Test Framework: provides the scaffolding and functions to construct the actual tests. Mocha and Qunit are test frameworks. Can also run command line tests through nodejs or run on web pages that run in browsers.

Test Syntax: provides the style that your tests will be written in. Mocha provides a BDD style out of the box (describe, it, assert), Qunit provides a TDD style out of the box( test, equals, ok). Chai goes a step farther in the BDD style and gives you chaining syntax like Expect(foo).to.be.a(‘string’). Qunit has Qunit-bdd and Pavlov as plugins that cover some of this ground.

Research:

So it looks like ember-cli is using mocha with chai and chai-as-promised for their own internal testing. Their tests are kicked off with an npm script entry which trigger mocha, so all their tests are run on nodejs when testing is initiated from the command line. …This is contrary to the testing framework/runner that ember-cli automatically generates for new ember projects, which is a combo of qunit and testem. This seems in line with a weird pattern I’ve noticed: it seems like ember devs for the most part are using mocha to test their new libraries and projects, but emberjs is pushing qunit/testem for testing ember applications.
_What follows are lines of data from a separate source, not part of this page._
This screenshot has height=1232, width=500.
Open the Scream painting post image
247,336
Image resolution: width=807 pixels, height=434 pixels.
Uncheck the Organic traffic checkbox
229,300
Here’s some stats I gathered:

Ember-cli: mocha, chai broccoli-dist-es6-module: mocha, chai EPF: mocha

Ember-cli generated Project: testem, qunit Ic-Ajax: karma, qunit Ember: qunit, rakefilebs broccolijs: jshint & tap - https://github.com/isaacs/node-tap Ember-ui: testem, qunit Ember-model: grunt, qunit

Seems like the newer projects are using mocha and the older ones are stuck with qunit.

The best thing about qunit is that ember-qunit: https://github.com/rpflorence/ember-qunit exists to make testing of ember stuff easier. The worst thing about qunit is the syntax is not as cool as the moch/chai BDD style.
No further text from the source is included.